Pagar Reaves o máximo seria um erro estratégico. Ele é bom, mas não é estrela de elite. Seu impacto não justifica comprometer quase um quarto do teto salarial por cinco anos. Com Dončić já ocupando grande parte da folha, os Lakers precisam de alas defensivos, um center confiável e versatilidade. Um contrato máximo para Reaves limitaria drasticamente essas contratações.

O espaço de US$ 48 milhões é ouro. Pode ser usado para absorver salários em trocas, trazer alas 3&D como Quentin Grimes ou Herb Jones, ou investir em um pivô mais sólido que Ayton. Manter Reaves por valor próximo ao máximo compromete o equilíbrio do elenco. Dončić precisa de defensores ao seu redor, não de outro criador que repete funções.

Reaves tem valor real para os Lakers. Sua química com Dončić é evidente e ele eleva o ataque. Mas “valor” não significa “máximo”. O mercado pode inflacionar seu preço por escassez de guards criadores em free agency. Os Lakers não precisam entrar nessa briga. Uma extensão mais moderada (quatro anos, cerca de US$ 120-140 milhões) seria justa e deixaria espaço para melhorias.

O futuro dos Lakers vai além de Reaves

Rob Pelinka e JJ Redick precisam pensar no projeto de longo prazo. Dončić é o centro do time. Reaves é peça importante, mas não intocável. Se o preço subir demais, uma sign-and-trade pode ser considerada, embora Dončić prefira mantê-lo. O ideal é equilibrar: manter Reaves por valor razoável e usar o resto do espaço para reforçar defesa e garrafão.
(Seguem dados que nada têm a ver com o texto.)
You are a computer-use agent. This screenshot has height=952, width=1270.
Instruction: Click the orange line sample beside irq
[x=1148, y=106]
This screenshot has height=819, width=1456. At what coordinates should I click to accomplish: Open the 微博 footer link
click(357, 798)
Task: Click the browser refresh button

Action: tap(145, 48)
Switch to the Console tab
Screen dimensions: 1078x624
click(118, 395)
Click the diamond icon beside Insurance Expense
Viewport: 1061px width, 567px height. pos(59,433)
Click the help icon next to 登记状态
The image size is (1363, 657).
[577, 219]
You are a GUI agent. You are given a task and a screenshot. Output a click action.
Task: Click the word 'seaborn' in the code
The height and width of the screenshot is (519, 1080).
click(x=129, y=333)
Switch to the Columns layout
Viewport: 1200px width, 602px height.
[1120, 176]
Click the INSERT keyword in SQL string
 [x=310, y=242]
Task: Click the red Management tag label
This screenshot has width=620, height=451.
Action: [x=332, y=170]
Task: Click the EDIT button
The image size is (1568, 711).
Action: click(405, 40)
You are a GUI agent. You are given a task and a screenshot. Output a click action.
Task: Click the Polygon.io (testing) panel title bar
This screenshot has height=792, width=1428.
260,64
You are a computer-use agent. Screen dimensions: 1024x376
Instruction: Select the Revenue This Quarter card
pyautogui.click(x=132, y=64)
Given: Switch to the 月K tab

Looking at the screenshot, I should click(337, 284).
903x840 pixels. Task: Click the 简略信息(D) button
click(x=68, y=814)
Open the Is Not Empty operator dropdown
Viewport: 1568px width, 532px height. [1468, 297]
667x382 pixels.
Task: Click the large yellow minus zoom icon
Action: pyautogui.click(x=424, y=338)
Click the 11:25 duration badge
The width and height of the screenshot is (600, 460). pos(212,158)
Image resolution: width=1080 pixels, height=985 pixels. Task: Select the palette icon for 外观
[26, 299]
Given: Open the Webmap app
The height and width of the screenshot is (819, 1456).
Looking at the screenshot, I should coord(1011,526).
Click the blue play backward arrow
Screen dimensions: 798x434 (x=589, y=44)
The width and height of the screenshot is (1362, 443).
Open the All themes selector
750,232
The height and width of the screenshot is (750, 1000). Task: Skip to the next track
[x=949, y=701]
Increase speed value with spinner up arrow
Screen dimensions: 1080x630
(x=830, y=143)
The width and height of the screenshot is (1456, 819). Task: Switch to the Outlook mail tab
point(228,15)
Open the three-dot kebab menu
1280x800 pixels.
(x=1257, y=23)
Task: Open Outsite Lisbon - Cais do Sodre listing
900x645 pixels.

A offseason é sobre construção. Os Lakers têm picks (25º em 2026, 2031 e 2033) e espaço para montar um contender de verdade. Pagar Reaves o máximo seria repetir erros do passado: priorizar familiaridade em vez de necessidade. Reaves merece um bom contrato, mas não um que comprometa o futuro do projeto Dončić.

Os Lakers precisam decidir se constroem para vencer agora ou esperam até 2027. Qualquer que seja o caminho, Reaves deve ser parte da equação, mas não o centro dela. O dinheiro é finito. Melhor usá-lo onde realmente faz diferença: defesa, tamanho e versatilidade.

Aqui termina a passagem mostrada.